▸ **Material supplied**:
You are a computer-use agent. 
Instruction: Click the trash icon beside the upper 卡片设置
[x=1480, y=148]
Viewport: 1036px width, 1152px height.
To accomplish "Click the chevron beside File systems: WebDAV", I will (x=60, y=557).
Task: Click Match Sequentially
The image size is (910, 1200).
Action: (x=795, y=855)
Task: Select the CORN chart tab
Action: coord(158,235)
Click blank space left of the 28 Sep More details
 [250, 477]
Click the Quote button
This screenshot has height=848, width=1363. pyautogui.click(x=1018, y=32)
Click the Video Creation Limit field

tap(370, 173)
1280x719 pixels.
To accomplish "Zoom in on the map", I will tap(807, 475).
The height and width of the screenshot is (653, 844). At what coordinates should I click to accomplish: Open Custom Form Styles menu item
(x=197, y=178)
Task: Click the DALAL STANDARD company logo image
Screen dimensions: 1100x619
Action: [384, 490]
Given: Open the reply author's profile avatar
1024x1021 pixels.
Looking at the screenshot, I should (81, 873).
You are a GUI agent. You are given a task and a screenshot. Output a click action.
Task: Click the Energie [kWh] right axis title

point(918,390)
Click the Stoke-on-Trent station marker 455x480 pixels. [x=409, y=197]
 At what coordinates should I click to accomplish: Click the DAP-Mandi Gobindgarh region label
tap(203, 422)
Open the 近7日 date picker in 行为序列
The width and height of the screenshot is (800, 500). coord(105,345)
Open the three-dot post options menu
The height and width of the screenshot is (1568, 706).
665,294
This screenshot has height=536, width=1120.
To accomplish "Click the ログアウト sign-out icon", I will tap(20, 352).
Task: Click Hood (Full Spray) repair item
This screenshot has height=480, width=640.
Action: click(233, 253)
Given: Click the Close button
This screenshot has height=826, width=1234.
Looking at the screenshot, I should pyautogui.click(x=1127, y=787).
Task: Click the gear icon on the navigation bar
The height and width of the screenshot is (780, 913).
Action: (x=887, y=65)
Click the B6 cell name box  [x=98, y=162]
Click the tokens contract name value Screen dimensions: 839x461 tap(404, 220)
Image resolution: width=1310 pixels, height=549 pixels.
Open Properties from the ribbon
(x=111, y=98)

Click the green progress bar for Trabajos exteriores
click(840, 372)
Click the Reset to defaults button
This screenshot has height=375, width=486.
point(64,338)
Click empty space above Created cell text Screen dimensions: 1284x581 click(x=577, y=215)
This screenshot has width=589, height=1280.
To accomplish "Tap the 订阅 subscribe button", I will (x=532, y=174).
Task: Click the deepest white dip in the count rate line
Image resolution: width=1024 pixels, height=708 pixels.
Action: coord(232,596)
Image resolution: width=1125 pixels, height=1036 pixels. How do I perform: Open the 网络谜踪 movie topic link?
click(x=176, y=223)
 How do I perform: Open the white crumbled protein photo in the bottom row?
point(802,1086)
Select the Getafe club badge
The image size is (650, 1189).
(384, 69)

▸ **Directions for this task**:
Give back exactly the lines from the one with "How do I perform: Open the white" through the final line of the material, both ends included, and no others.

▸ **Written solution**:
 How do I perform: Open the white crumbled protein photo in the bottom row?
point(802,1086)
Select the Getafe club badge
The image size is (650, 1189).
(384, 69)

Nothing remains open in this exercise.